# YOUR INSTRUCTIONS
When you reach the line that contains "You are a computer-use", set down that line and every one after it through the end of the records, exactly as written and with no pictures.

[Pixel coordinate grounding data]
=== Begin Enclosure ===

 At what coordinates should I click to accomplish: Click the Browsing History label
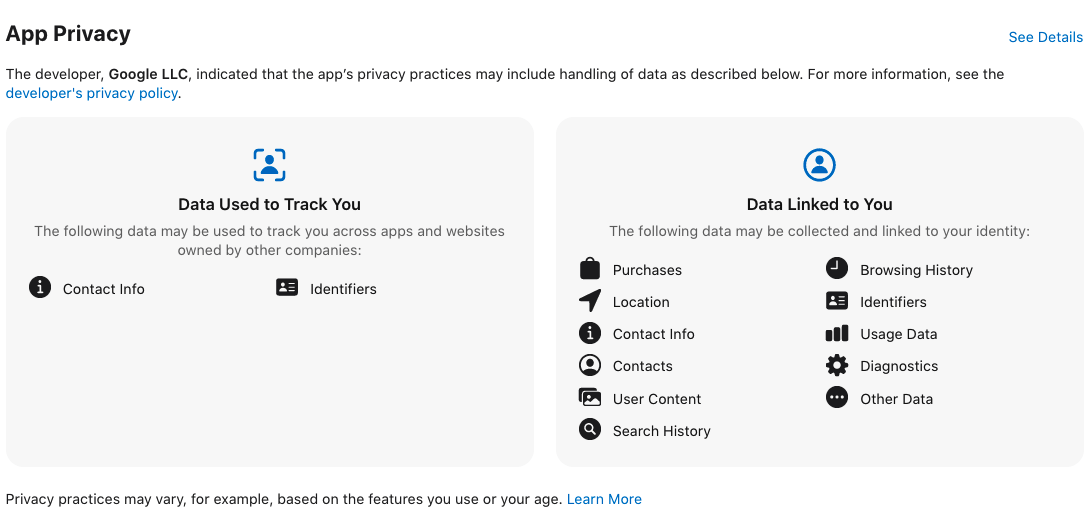[x=916, y=270]
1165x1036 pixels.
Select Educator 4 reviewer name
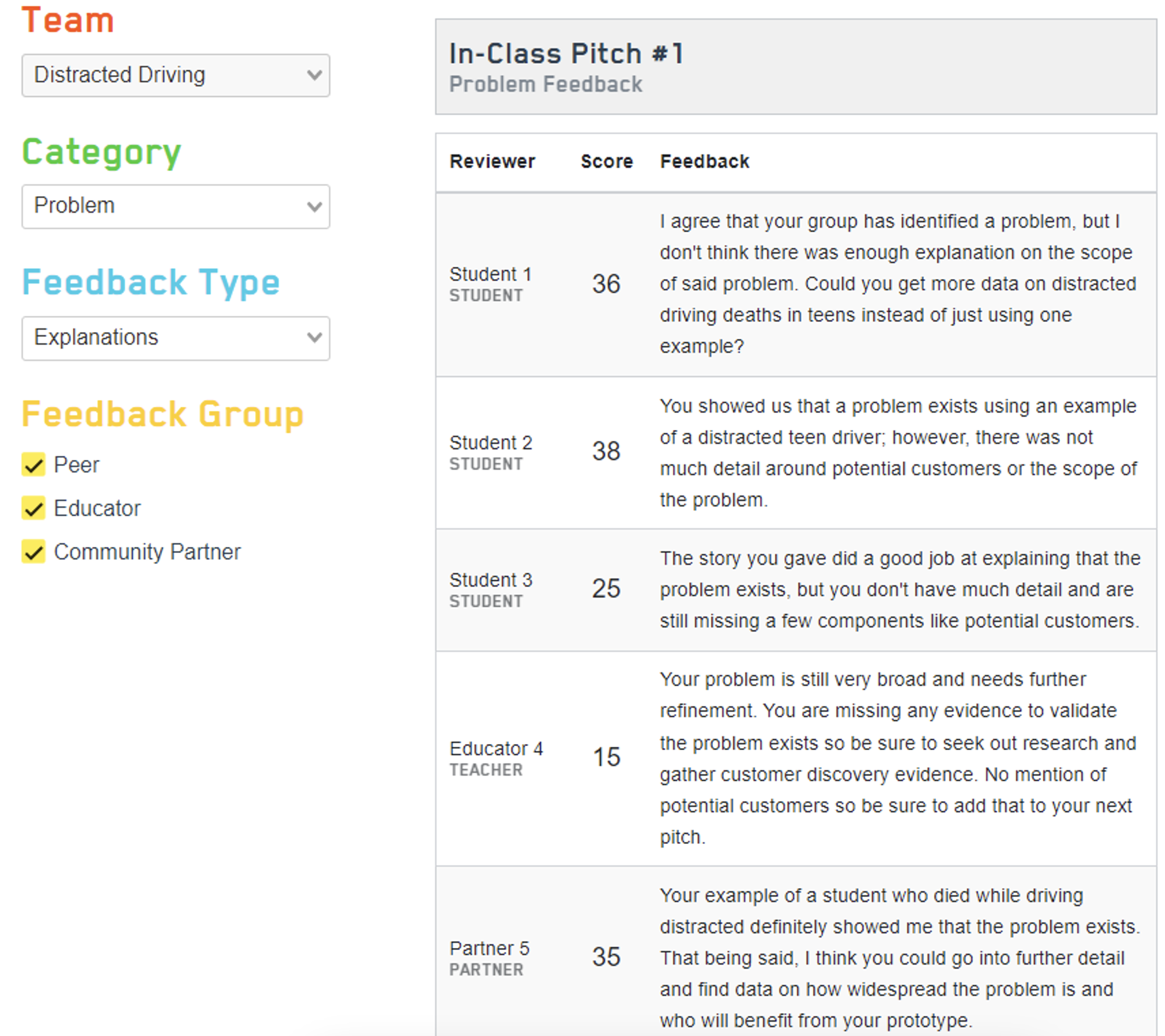(496, 748)
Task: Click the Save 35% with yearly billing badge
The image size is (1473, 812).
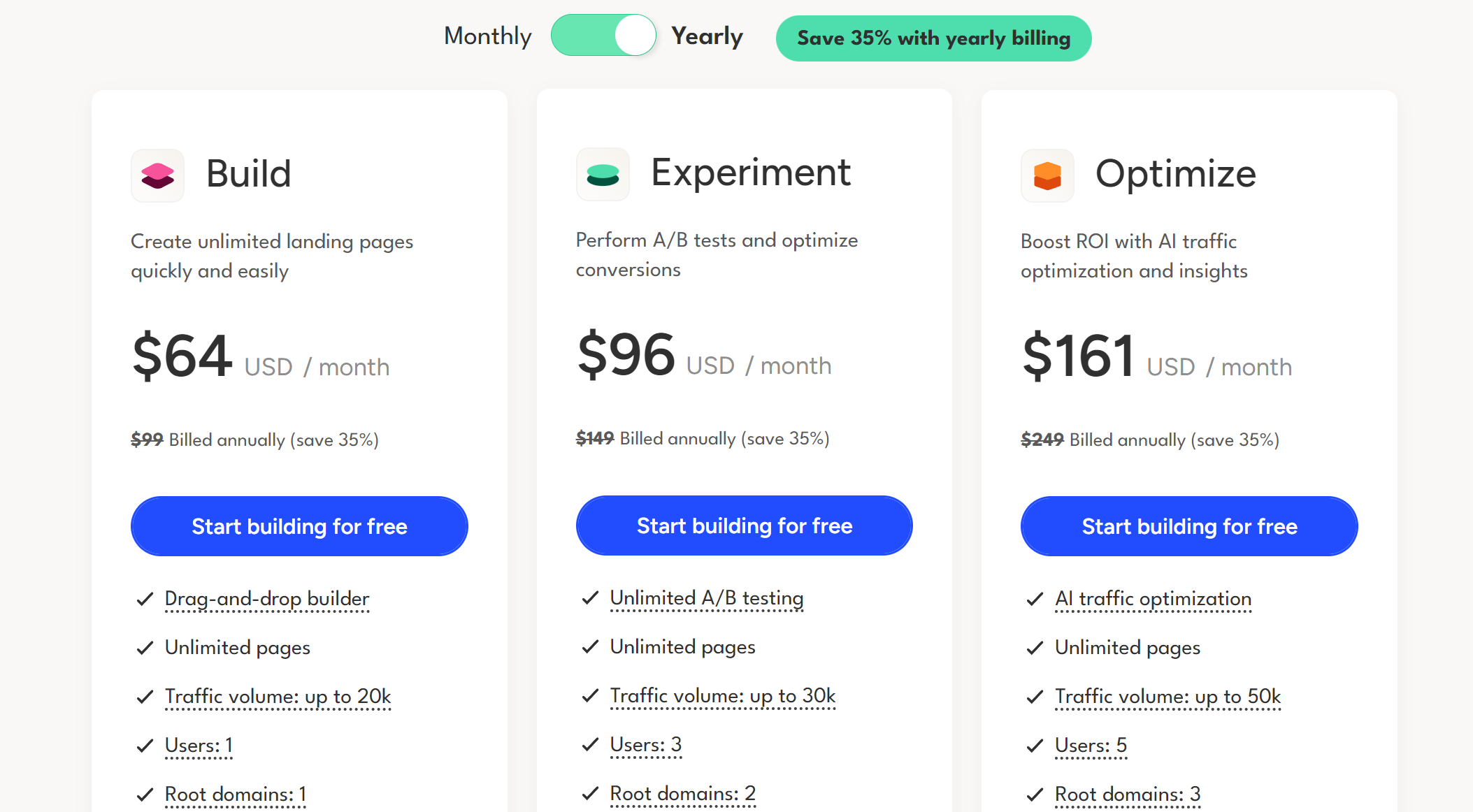Action: pyautogui.click(x=933, y=38)
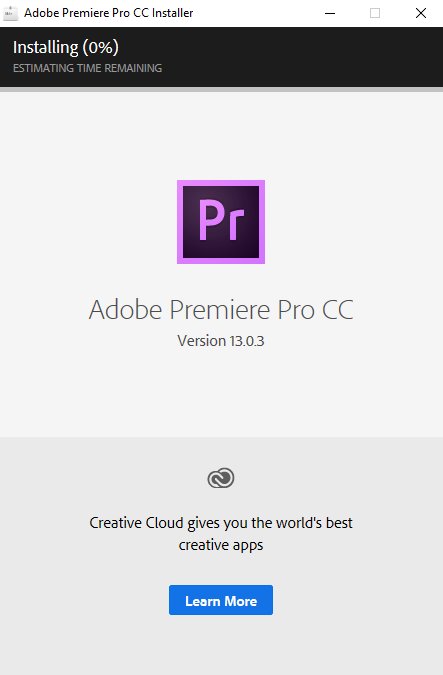Viewport: 443px width, 675px height.
Task: Minimize the Premiere Pro installer window
Action: tap(330, 13)
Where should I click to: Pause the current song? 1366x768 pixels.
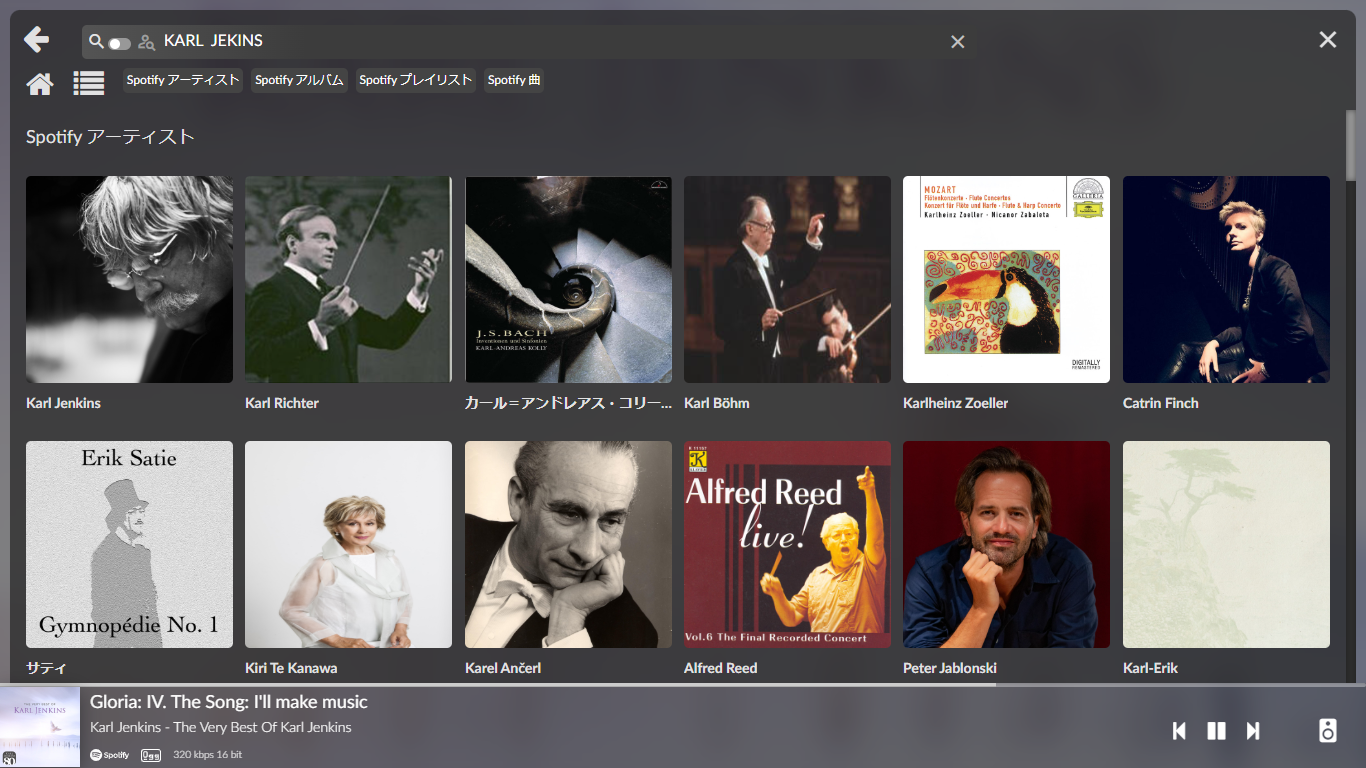(1216, 731)
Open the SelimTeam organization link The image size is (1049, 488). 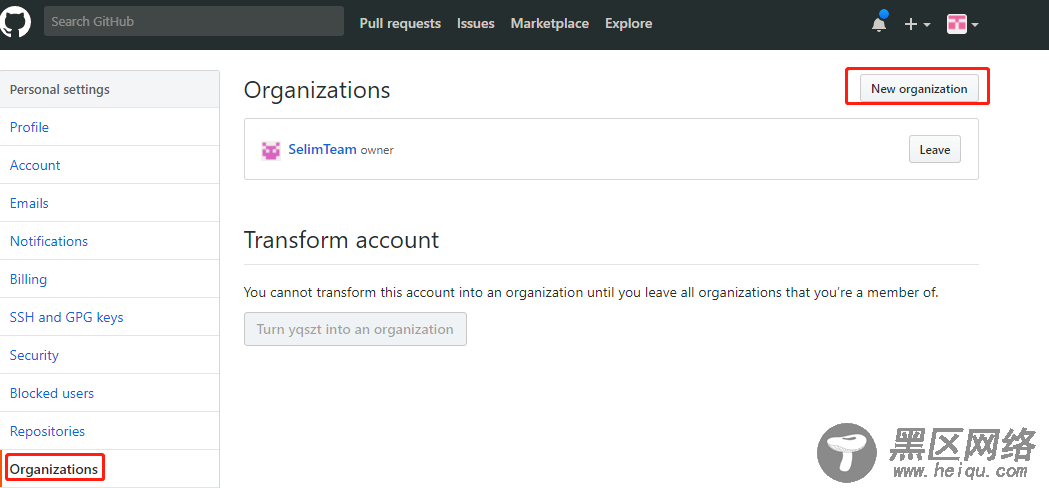coord(322,149)
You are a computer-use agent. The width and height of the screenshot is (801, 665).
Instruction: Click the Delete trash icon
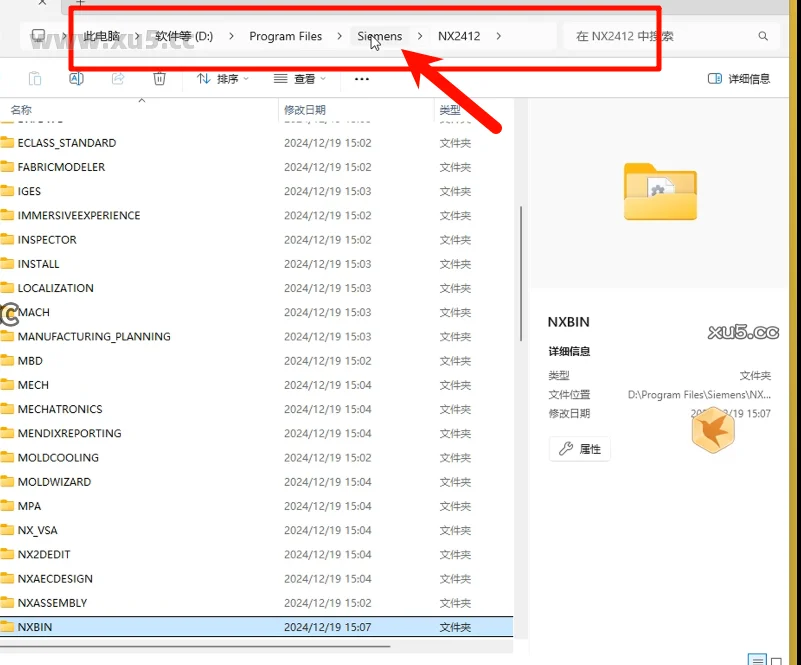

=== End Enclosure ===

# OUTPUT FOR THIS TASK
You are a computer-use agent. The width and height of the screenshot is (801, 665).
Instruction: Click the Delete trash icon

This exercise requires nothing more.